Я никогда не был в Лиссабоне, а в Сан-Себастьян не ездил уже несколько лет. Но я не забыл эти охряные фасады с каменными балконами, потемневшими от дождей, просторную набережную вдоль лесистого склона горы, улицу с двумя рядами тамариндов, будто в подражание парижским буль-варам — деревья зимой стоят голые, а в мае покрываются кистями бледно-розовых цветов, оттенком напоминающих морскую пену летним вечером. Мне вспоминаются пустынные виллы на берегу, остров с маяком посередине бухты и неяркие огни, которые загораются в сумерках и, мерцая, отражаются в воде, словно подводные звезды. Далеко, в конце набережной, где светились розово-синие неоновые буквы вывески «Леди Бёрд», покачиваются на волнах парусники с женскими именами или названиями дальних стран на корме и пахнущие сырым деревом, бензином и водорослями рыбачьи лодки.

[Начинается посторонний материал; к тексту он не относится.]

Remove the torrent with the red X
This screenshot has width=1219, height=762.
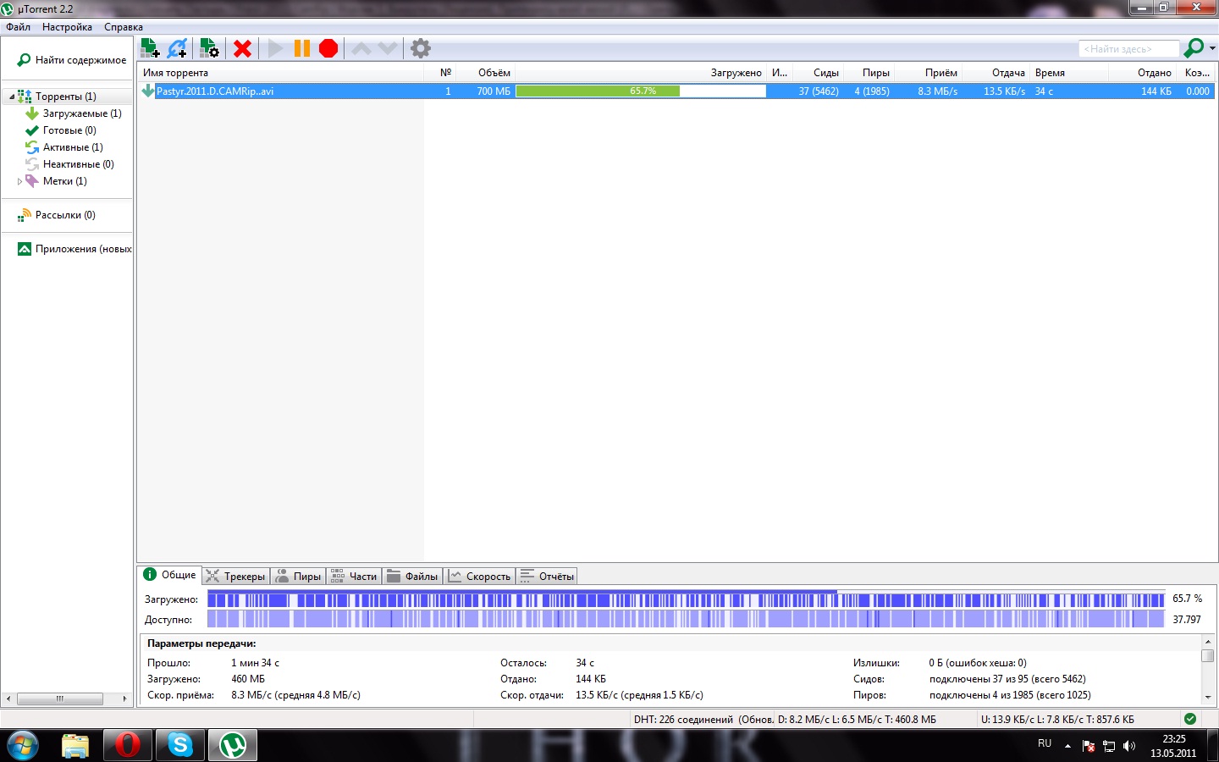tap(243, 48)
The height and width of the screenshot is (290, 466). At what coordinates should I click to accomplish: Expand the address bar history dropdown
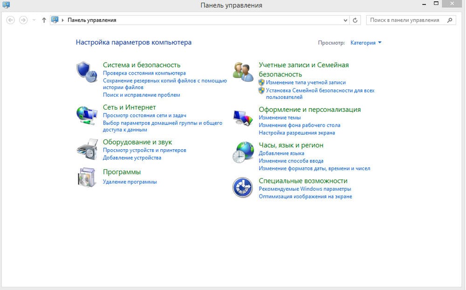(x=345, y=20)
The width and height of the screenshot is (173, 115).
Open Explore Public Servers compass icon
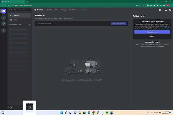click(4, 24)
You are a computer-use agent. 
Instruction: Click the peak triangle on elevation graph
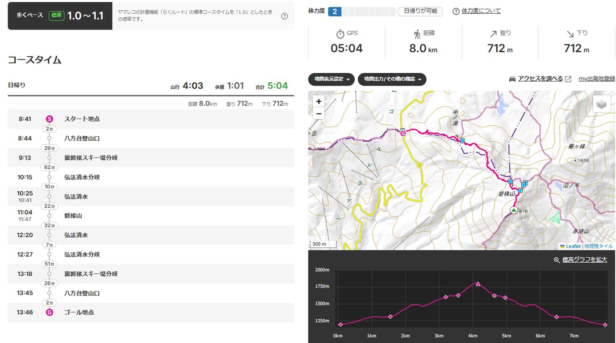(x=478, y=284)
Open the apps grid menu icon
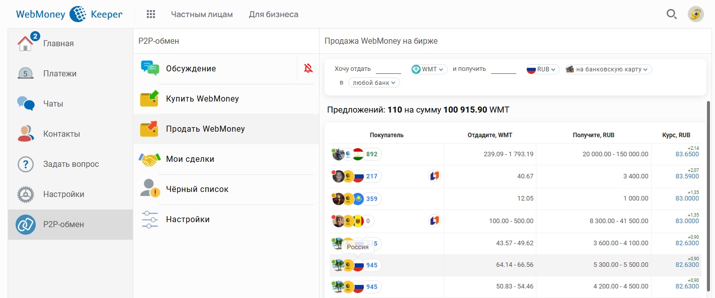 151,14
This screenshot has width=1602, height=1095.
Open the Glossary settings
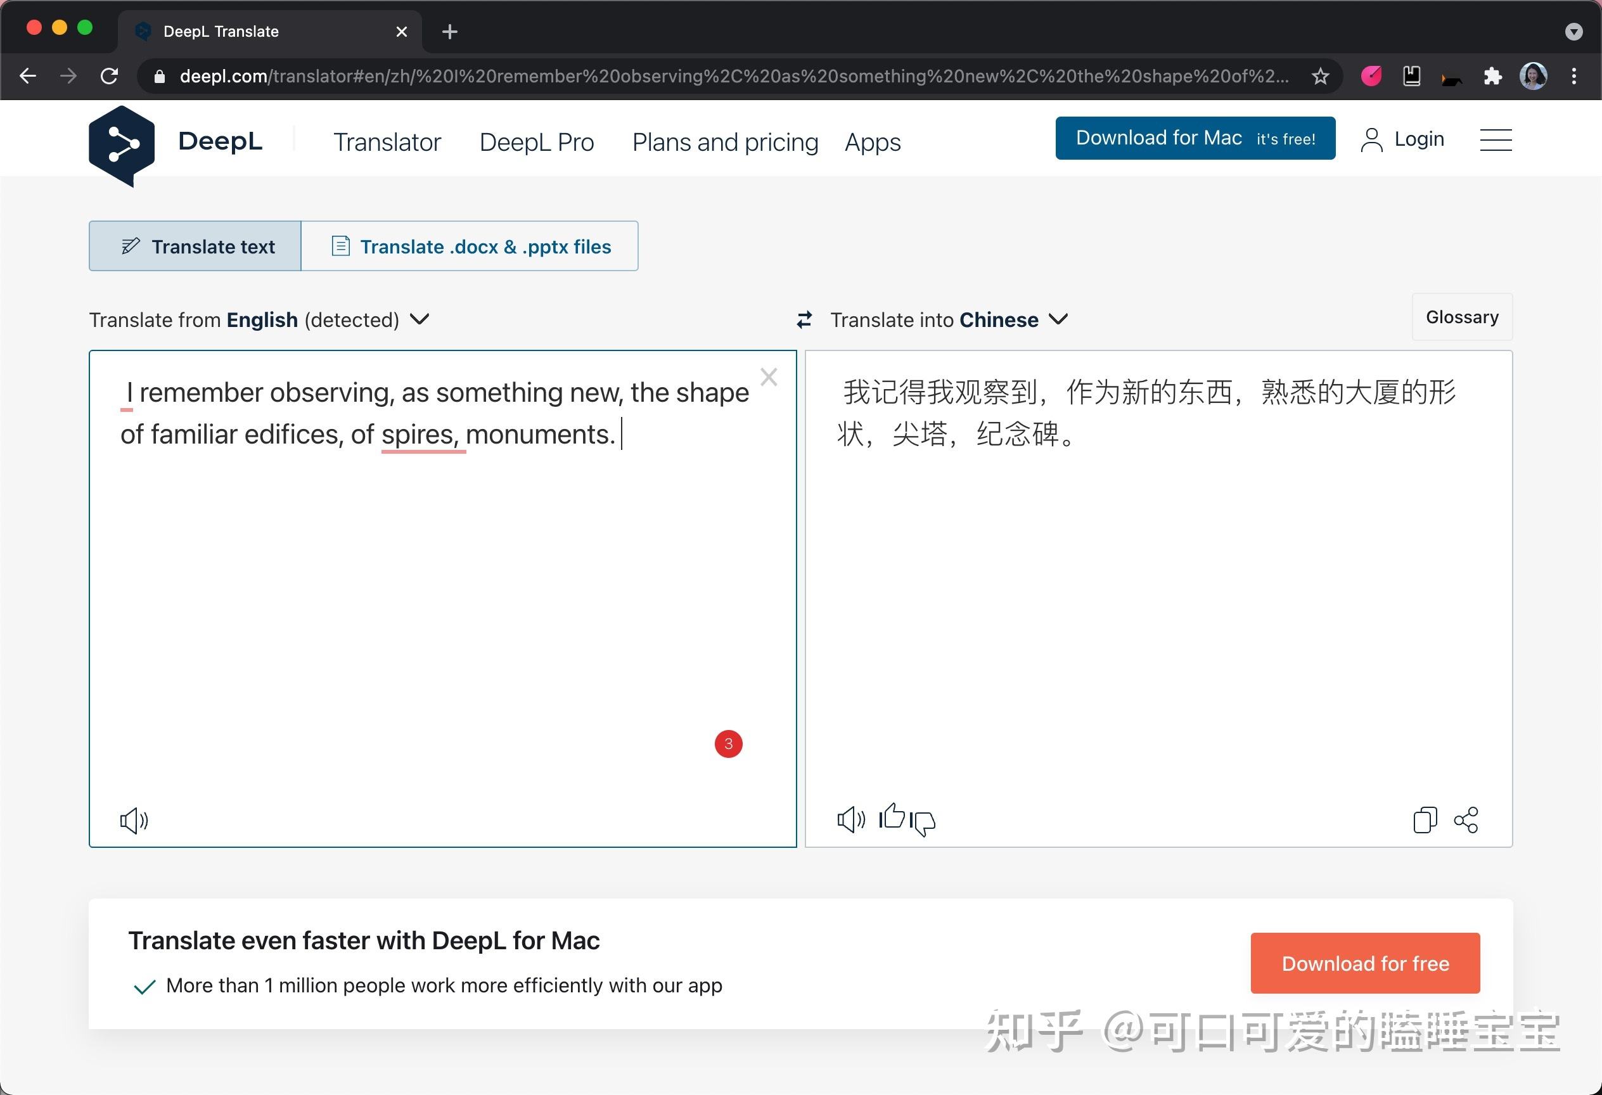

В одну из таких лодок сели Малькольм с Лукрецией. Они, наверное, с трудом удерживались на ногах, неся чемоданы по скрипучим шатким мосткам. Очень тяжелые чемоданы — со старыми картинами, книгами и прочими вещами, которые невозможно оставить, уезжая навсегда. Пока лодка плыла во тьму, двое сидящих в ней, наверное, с облегчением слушали шум мотора и оборачивались, чтобы еще раз издалека взглянуть на остров с маяком, на ускользающий светящийся город, который, казалось, медленно погружался в море где-то на другом конце света. Думаю, Биральбо в это время пил неразбавленный бурбон безо льда, принимая меланхоличную поддержку Флоро Блума. Не знаю, смогла ли Лукреция разглядеть вдалеке огни «Леди Бёрд», да и старалась ли.
Но, без сомнения, она искала их, вернувшись в город три года спустя. Обрадовалась, что они еще горят, но решила не заходить: не любила возвращаться туда, где жила раньше, и встречаться со старыми друзьями — даже с Флоро, который в прежние времена спокойно обеспечивал ее алиби и пособничал свиданиям, исполняя роль недвижного посланца.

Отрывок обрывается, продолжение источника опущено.